I) Big corporations don’t want the TRUTH to come out OR ELSE it will effect their PROFITS
Awareness of these drugs and the impact of these medicines, starts off slowly. Once there is a re-occurring theme and pattern which emerges from ingesting these medicines, people start to make the connection. It took a long time for people to understand that smoking causes cancer. These medicines are no different. If it is not debated or discussed through the media, how can people make the connection.
karl friend says
I totaly agree with what you said Carla only in hindsight now off Seroxat I can now see how my behaviour and actions changed for the worst while taking it doing things i wouldnt have done etc at the time I was completely unaware off it while on the drug.
Julie Wood says
I think that one of the most dangerous things about the drugs is that most of the time, people are unable to see how dramatically they have changed, while they are on the drug. It is really scary. My friend who lost her husband to Paxil (Seroxat) says that after he started taking the drug (for something minor) he lost all his motivation (and his job) started to gamble and use drugs and became abusive, and he started blaming her for everything that was wrong. But he never accepted that the drug had anything to do with completely changing his personality.
karl friend says
I still see this site as a lifeline for many in trouble after stopping these drugs and not knowing what the hell has happened to them. It enables them to find answers to whats hapened to them which they almost definitely wouldn’t get if they spoke to there prescriber physician etc that put them in this predicament. I know if I had seen this site before being given Seroxat or another ssri and read other peoples horror storys about these drugs I would have avoided them like the plague.
Gail says
Our son, Zach, stopped taking Zoloft. Read more about his and our family’s nightmare at:
http://www.iamnotsilent.net
Carla says
I believe there are a lot of loved ones suffering out there, as a result of ingesting these ‘poisons’.
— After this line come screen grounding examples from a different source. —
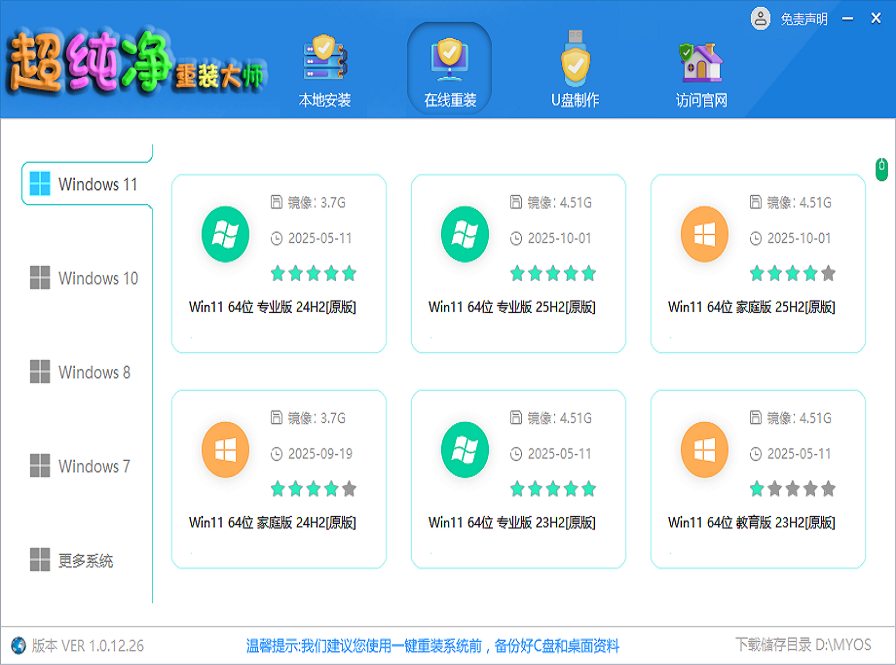Switch to Windows 10 system list
The height and width of the screenshot is (665, 896).
[x=86, y=278]
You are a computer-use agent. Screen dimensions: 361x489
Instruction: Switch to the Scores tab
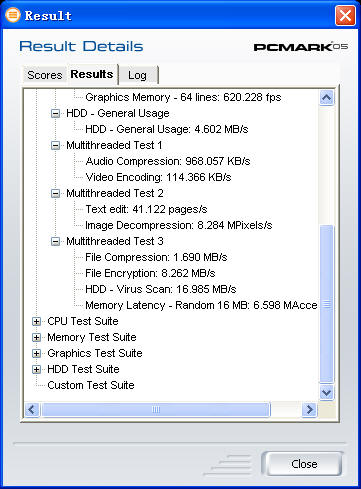[45, 75]
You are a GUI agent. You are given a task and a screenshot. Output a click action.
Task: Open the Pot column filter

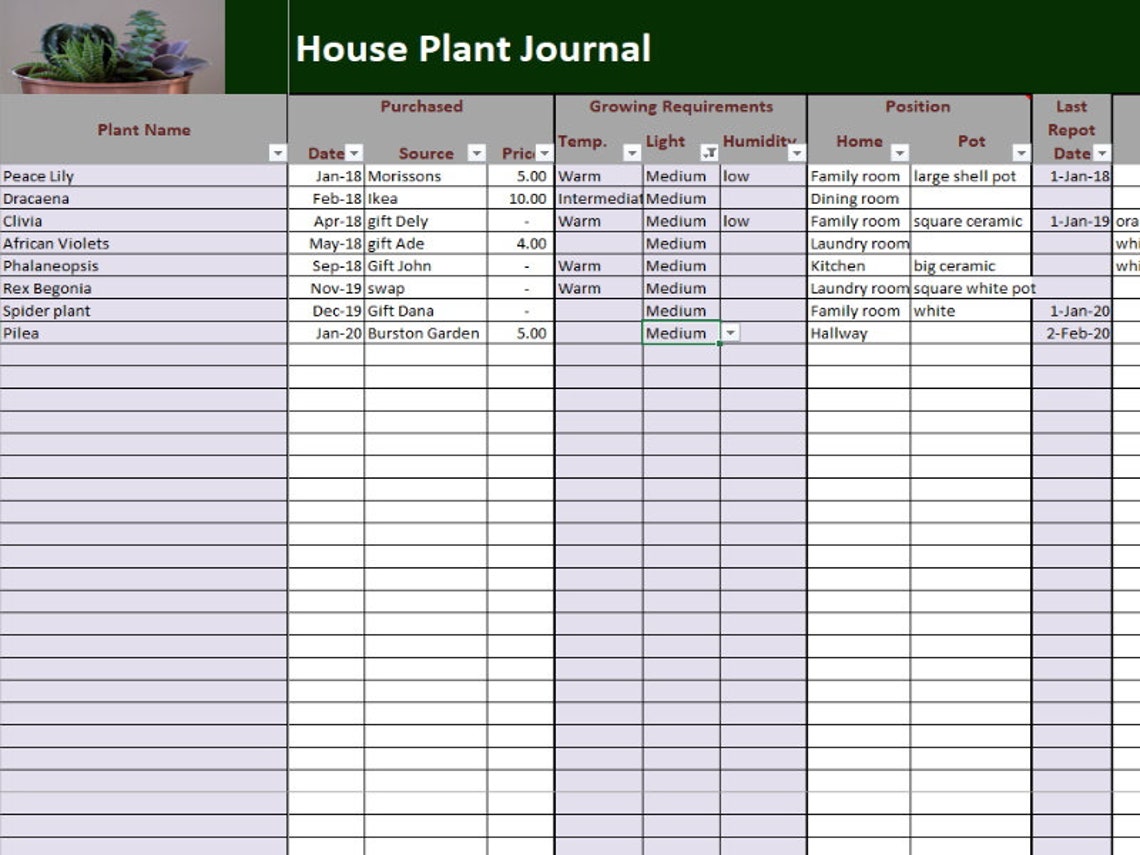(1021, 154)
When are all the lies going to STOP!
When someone does something that is out of character, we have to STOP and think WHY this is happening?
If an individual is of ‘sound moral character’ and suddenly commits an act of suicide, murder or some other sinister incident, we always have to ask ourselves:
‘Was the individual in question, on any medicines or drugs?’
I don’t take anything I hear/read or see as gospel.
I always think outside the box.
Just recently, there was an interview regarding Robin Williams (comedian) death.
Apparently, he had depression and was ingesting antidepressants.
This is what they initially informed the populace about.
Now, they are saying his death was also a result of him having the early onset of dementia and Parkinson’s disease.
Could the medicines in question also have contributed to the onset of these diseases????
They know the TRUTH but refuse to highlight the TRUTH.
Only those who have experienced what these antidepressants can induce, will understand the connection.
They not only induce violence but can also induce a whole array of medical problems- cognitive impairment : (
rachel says
Wow. I didn’t realize how common this reaction was. My doctor put me on an SSRI for anxiety related to chronic back pain and within a week or two, I could tell that something wasn’t right. I started spending a lot of time thinking of ways to kill people. It was actually scary to me how my mind went so dark and violent in such a short time. Within just a few weeks, I was spending 90% of my time plotting against people I didn’t even know. After about 2 months, I couldn’t do it anymore. I was scaring myself and my husband. Now I have a red flag alert in my medical chart for SSRI’s. I never heard anything about homicidal thoughts or tendencies as one of the side effects, so this article actually helped me understand it a little better.